M.Sc Thesis | |
M.Sc Student | Aharon Michal |
---|---|
Subject | Representation Analysis and Synthesis of Lip Images Using Dimensionality Reduction |
Department | Department of Computer Science | Supervisors | PROF. Michael Elad |
PROF. Ron Kimmel |
Understanding facial
expressions in image sequences is an easy task for humans. Some of us are
capable of lipreading, by interpreting the different motions of mouths. Automatic lipreading by a computer is a challenging task, with so far limited success. The inverse problem of synthesizing real looking lip movements is also highly non-trivial.
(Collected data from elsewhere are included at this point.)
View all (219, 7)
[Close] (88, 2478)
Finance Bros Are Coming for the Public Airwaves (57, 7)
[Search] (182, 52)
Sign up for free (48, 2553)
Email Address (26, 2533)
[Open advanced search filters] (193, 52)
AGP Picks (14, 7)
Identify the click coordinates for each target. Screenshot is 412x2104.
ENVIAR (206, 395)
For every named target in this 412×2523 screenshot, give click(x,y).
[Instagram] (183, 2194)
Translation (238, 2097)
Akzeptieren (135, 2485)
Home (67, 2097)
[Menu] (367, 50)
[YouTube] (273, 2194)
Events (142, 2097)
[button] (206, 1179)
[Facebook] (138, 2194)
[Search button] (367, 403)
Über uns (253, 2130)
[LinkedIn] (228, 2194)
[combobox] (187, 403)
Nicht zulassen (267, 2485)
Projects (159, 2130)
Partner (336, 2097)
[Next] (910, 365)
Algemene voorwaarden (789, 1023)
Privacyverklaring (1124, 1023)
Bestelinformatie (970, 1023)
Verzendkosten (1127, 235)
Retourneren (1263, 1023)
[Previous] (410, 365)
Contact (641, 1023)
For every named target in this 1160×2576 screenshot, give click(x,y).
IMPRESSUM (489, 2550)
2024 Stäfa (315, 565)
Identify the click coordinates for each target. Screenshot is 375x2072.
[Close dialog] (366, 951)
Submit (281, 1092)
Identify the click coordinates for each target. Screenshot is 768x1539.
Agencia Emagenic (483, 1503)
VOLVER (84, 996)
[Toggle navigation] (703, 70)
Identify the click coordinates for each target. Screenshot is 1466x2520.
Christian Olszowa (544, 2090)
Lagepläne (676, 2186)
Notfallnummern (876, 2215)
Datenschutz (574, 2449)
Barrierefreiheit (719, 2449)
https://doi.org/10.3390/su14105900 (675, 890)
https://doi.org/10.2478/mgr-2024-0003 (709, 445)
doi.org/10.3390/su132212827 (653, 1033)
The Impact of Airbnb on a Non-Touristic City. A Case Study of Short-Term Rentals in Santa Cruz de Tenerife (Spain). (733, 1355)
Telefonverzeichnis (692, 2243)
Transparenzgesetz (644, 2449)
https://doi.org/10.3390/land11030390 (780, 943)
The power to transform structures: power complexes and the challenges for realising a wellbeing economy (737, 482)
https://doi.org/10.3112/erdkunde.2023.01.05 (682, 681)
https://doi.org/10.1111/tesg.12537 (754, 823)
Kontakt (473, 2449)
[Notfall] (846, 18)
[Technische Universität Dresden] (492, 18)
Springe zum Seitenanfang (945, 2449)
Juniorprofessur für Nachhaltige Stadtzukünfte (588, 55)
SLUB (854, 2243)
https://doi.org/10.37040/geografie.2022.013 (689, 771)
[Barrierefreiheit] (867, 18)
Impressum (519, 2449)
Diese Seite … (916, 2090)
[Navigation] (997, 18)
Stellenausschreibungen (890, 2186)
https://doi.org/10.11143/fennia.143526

Today, the technology to automatically generate an image series that imitates natural postures
is far from perfect.
We introduce a new
framework for facial image representation, analysis, and synthesis (here we
refer just to the lower half of the face with a focus on the mouth). It includes interpretation and classification of facial expressions and visual speech
recognition, as well as a synthesis procedure of facial expressions that yields
natural looking facial movements.
Our facial image analysis and
synthesis processes are based on a parameterization of the mouth configuration
set of images. These images are represented as points on a two-dimensional flat
manifold, such that the Euclidean distance between each two points on the plane
is set to be as close as possible to the dissimilarity between the two corresponding
images. This representation is achieved using a weighted dimensionality
reduction method, and enables us to efficiently define the pronunciation of
each word as a contour and thereby analyze or synthesize the motion of the lips.
We present some examples of
automatic lips motion synthesis and lipreading, and propose a generalization of
our solution to the problem of lipreading different subjects.